== Entries provided

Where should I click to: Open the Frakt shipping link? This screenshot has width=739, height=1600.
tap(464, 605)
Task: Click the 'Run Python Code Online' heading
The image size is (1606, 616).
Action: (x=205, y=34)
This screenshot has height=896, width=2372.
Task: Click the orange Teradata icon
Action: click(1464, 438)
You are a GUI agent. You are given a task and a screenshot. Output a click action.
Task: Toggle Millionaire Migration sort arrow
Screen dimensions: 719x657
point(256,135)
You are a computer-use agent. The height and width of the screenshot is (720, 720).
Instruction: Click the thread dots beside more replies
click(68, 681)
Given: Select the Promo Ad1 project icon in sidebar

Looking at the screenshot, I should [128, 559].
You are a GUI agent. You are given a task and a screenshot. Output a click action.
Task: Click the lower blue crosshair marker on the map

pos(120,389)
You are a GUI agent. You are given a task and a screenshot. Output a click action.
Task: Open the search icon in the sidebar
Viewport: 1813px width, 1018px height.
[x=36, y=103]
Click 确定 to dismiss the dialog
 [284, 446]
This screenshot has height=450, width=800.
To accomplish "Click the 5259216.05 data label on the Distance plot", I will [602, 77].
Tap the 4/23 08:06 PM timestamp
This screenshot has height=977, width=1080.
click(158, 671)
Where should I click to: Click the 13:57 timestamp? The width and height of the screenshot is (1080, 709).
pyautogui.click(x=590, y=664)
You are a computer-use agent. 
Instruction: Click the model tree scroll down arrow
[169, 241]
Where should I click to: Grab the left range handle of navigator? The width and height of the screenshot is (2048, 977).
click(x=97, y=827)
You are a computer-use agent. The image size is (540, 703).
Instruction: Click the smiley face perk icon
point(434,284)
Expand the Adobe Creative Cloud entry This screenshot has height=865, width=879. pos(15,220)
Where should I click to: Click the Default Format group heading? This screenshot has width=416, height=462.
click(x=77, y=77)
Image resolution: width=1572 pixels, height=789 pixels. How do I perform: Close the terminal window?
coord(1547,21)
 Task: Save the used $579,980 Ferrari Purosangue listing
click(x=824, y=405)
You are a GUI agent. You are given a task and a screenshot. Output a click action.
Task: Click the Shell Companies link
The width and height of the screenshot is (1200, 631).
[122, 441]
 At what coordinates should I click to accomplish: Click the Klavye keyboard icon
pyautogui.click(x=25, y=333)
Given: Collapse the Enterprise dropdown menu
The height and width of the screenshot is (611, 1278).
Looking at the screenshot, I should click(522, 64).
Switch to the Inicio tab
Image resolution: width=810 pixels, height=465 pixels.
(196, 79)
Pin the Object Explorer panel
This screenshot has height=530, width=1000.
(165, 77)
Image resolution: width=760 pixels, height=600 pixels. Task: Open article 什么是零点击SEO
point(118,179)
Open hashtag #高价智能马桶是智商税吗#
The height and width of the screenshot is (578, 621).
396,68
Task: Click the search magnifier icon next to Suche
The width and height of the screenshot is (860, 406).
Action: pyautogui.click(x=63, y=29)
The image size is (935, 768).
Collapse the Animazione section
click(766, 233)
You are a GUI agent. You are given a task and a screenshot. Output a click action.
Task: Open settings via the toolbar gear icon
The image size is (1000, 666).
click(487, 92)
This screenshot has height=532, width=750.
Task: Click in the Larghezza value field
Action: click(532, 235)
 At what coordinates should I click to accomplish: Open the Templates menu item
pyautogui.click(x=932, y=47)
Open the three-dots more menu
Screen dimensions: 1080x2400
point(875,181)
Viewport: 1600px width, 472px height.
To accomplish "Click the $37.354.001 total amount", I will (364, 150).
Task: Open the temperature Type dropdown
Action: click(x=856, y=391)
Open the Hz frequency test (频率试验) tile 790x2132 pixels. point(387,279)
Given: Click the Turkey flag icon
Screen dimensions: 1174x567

====

▶ Assignment
Filter the entries down to the lines that include the string "search".

▶ Result of this task
Task: Open the search icon in the sidebar
Task: Click the search magnifier icon next to Suche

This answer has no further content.